Untuk mengetahui kebenaran pernyataan ini pertimbangkan seorang konsumen yang memiliki sejumlah pendapatan uang untuk dibelanjakan pada beberapa barang dengan harga tertentu? Menurut analisis utilitas, konsumen akan berada dalam keseimbangan ketika dia membelanjakan uang untuk barang sedemikian rupa sehingga rasio penggunaan marjinal berbagai barang terhadap harganya sama.

Mari kita asumsikan bahwa dalam posisi ekuilibrium ini, konsumen membeli q 1 , jumlah barang X dengan harga p 1 . Karena konsumen membeli q 1 kuantitas barang X dengan harga p 1 , dia akan membelanjakan p 1 q 1 jumlah uang untuk barang itu. Misalkan harga barang X naik dari p 1 ke p 2 dan akibatnya kuantitas yang diminta turun dari q 1 ke q 2 sehingga pengeluaran baru akan sama dengan p 2 q 2 . Sekarang, yang penting dilihat adalah apakah pengeluaran barunya lebih besar dari p 1 q 1 .

Hal ini bergantung pada elastisitas kurva utilitas marjinal (yaitu elastisitas harga permintaan). Jika elastisitas kurva utilitas marjinal barang X adalah satu, maka pengeluaran baru pada X (yaitu, p 2 q 2 ) setelah kenaikan harga X dari p 1 ke p 2, akan sama dengan pengeluaran awal p 1 q 1 .

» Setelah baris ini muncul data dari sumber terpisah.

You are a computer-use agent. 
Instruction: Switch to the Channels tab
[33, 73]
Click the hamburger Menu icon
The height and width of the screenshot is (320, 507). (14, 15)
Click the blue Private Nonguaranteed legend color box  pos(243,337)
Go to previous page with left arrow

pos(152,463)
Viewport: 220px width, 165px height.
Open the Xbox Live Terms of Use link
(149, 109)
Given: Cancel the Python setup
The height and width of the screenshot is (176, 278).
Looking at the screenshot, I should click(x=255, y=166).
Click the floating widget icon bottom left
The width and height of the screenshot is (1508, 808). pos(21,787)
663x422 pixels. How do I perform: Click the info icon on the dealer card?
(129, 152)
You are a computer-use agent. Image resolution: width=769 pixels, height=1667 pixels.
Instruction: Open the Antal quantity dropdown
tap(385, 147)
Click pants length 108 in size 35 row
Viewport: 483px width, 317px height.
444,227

Ketika pengeluaran moneter yang dilakukan untuk barang tetap konstan sebagai akibat dari perubahan harga, maka teori permintaan Marshallian valid. Tetapi pengeluaran moneter yang konstan untuk suatu komoditas setelah perubahan harga hanyalah fenomena yang langka.

Jadi, dalam kasus lebih dari satu barang, teorema permintaan Marshallian tidak dapat benar-benar diturunkan ­sementara utilitas marjinal uang tetap konstan. Jika, dalam analisis permintaan Marshallian, kesulitan ini dihindari dengan melepaskan asumsi utilitas marjinal uang yang konstan, maka uang tidak dapat lagi menjadi tolok ukur, dan kita tidak dapat lagi menyatakan utilitas marjinal suatu komoditas dalam satuan uang.

(5) Analisis utilitas kardinal tidak membagi efek harga menjadi substitusi dan ­efek selanjutnya:

Kelemahan ketiga dari analisis utilitas kardinal adalah tidak membedakan antara efek pendapatan dan efek substitusi dari perubahan harga. Kita tahu bahwa ketika harga suatu barang turun, keadaan konsumen menjadi lebih baik dari sebelumnya, yaitu penurunan harga suatu barang menyebabkan peningkatan pendapatan riil konsumen. Dengan kata lain, jika dengan jatuhnya harga konsumen membeli barang dalam jumlah yang sama seperti sebelumnya, maka dia akan mendapatkan sedikit pendapatan.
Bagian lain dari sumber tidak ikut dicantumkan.